What is prompt caching in the Anthropic API?
Prompt caching lets you cache repeated prompt prefixes (system prompts, few-shot examples, large documents) at a 90% discount on subsequent requests. You mark cacheable content with cache_control headers. On the first request, the cached content is stored. On subsequent requests with the same prefix, you pay only 10% of the normal input token cost. This dramatically reduces costs for applications with consistent system prompts.
How does streaming work in the Anthropic API?

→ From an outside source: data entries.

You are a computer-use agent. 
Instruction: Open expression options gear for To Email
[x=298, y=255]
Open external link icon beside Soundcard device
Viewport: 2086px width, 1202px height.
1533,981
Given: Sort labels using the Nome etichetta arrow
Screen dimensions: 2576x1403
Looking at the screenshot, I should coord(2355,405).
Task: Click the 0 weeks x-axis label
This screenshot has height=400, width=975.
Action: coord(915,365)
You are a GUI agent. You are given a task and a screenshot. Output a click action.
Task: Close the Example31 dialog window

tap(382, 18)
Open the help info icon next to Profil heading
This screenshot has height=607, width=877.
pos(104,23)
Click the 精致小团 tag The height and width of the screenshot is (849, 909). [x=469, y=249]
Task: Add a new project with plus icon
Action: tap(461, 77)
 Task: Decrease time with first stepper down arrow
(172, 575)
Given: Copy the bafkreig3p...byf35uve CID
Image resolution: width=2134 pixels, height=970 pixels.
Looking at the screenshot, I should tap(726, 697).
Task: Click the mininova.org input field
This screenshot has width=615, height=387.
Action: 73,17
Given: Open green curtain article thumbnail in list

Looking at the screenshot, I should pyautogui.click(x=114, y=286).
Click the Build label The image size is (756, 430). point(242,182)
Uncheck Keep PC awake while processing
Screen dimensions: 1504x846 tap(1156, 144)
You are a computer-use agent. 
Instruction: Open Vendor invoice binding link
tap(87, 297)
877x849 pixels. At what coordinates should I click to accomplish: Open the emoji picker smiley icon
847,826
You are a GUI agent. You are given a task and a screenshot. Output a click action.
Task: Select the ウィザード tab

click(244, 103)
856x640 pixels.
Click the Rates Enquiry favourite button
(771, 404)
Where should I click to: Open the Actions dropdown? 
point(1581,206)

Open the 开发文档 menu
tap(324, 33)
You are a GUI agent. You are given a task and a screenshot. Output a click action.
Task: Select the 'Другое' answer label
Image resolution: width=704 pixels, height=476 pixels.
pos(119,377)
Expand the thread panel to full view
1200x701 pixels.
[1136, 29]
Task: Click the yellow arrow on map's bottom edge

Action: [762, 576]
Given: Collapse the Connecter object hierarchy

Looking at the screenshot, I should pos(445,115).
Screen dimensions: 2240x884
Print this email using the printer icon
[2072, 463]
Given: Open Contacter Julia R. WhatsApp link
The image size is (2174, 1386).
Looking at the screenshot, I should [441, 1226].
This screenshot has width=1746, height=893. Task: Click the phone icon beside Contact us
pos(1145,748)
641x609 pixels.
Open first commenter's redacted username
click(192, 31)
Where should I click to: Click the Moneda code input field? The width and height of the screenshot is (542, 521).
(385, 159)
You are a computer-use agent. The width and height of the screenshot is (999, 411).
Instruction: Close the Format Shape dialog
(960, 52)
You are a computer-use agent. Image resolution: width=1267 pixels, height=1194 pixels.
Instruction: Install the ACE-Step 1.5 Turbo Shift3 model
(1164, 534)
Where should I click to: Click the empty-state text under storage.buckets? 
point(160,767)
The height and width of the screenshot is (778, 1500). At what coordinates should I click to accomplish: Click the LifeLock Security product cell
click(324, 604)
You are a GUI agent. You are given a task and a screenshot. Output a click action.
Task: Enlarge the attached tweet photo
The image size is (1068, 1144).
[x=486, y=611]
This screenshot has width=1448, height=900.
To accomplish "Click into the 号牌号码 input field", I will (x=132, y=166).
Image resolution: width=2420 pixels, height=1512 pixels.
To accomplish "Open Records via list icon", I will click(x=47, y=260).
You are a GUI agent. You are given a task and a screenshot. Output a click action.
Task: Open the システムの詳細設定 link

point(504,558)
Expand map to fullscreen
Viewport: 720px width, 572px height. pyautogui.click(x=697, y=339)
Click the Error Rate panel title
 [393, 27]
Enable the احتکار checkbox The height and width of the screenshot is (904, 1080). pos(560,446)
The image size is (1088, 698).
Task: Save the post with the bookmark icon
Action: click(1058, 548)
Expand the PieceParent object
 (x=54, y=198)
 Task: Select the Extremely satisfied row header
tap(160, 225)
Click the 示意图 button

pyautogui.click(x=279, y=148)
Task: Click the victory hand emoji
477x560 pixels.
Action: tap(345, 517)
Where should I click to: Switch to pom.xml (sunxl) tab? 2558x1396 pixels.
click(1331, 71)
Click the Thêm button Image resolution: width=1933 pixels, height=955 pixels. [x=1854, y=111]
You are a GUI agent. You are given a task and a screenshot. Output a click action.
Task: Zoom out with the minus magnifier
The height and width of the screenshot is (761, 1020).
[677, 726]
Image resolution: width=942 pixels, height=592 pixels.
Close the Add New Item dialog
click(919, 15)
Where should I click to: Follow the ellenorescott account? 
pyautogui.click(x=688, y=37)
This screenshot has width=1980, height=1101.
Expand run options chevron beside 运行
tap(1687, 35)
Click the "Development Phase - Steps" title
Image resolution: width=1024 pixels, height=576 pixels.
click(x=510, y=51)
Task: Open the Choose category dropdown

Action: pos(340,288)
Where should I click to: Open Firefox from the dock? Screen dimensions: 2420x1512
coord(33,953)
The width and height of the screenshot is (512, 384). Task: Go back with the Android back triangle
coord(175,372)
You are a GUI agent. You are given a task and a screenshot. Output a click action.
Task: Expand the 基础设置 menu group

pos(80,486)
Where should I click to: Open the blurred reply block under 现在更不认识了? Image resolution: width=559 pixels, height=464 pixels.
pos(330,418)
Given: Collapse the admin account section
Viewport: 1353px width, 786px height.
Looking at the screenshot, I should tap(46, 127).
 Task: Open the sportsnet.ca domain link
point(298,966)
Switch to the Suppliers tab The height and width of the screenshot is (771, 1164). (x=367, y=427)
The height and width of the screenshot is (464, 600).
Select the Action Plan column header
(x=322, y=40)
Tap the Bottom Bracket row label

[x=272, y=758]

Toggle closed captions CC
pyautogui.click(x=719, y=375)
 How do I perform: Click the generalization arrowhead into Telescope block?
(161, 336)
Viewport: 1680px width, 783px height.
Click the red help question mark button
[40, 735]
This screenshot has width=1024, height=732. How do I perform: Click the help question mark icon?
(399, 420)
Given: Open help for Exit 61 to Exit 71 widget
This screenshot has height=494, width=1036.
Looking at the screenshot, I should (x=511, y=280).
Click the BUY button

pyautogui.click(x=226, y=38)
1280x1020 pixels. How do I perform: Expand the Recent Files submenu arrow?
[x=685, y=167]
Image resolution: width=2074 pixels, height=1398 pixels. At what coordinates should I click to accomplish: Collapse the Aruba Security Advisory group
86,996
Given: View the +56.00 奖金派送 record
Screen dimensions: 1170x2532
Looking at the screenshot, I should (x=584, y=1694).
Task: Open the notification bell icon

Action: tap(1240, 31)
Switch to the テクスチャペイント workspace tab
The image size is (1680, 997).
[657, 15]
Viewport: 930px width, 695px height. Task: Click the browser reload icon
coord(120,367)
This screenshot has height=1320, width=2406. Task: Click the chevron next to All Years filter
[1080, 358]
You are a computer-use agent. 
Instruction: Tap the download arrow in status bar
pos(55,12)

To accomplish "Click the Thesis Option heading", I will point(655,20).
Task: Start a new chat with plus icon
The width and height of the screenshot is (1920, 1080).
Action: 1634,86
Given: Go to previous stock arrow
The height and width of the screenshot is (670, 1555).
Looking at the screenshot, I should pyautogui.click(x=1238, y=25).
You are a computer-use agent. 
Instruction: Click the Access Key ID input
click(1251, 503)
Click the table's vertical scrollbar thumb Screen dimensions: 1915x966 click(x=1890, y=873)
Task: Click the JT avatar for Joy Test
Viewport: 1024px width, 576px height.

Streaming delivers tokens as they are generated rather than waiting for the full response. You use client.messages.stream() instead of client.messages.create(), then iterate over stream.text_stream to receive tokens in real-time. This reduces perceived latency from seconds to milliseconds for the first token. An async variant using AsyncAnthropic is available for web server integrations.
How does the Anthropic API handle multi-turn conversations?
The Messages API is stateless, so your application must maintain and resend the full conversation history with each request. You append each user message and assistant response to a messages list, then pass that entire list in every API call. The API does not remember previous calls — conversation state management is entirely your responsibility.
What vision and multimodal capabilities does the Anthropic API support?
Claude models accept images alongside text for tasks like document OCR, chart analysis, UI review, and diagram-to-code generation. You send images as base64-encoded data in the message content array. Supported formats are JPEG, PNG, GIF, and WebP with a maximum size of 20 MB per image. Images consume tokens based on their dimensions — a 1024x1024 image uses approximately 1,600 tokens.
What are common Anthropic API failure patterns and how do I handle them?
Common failures include overloaded_error from high API traffic (fix with exponential backoff retries), truncated output from max_tokens set too low, and tool use infinite loops where the model repeatedly calls the same tool (fix with a max iteration count). The SDK includes built-in retry logic with configurable max_retries, and you should always check stop_reason to detect truncated responses.
How much does the Anthropic API cost per request?
Anthropic charges separately for input and output tokens. Claude Haiku 3.5 costs $0.80/$4.00 per million tokens (input/output), Sonnet 4 costs $3.00/$15.00, and Opus 4 costs $15.00/$75.00. For example, 1,000 short Q&A requests (500 in / 200 out tokens each) cost $1.20 on Haiku versus $22.50 on Opus. Prompt caching can reduce input costs by up to 90% for repeated prefixes.
What is the Batch API and when should I use it?
The Batch API processes up to 10,000 requests asynchronously at 50% reduced cost with a 24-hour turnaround. It is ideal for offline processing jobs like dataset labeling, bulk classification, and document analysis where you do not need real-time responses. You submit a batch of requests, poll for completion, then stream the results.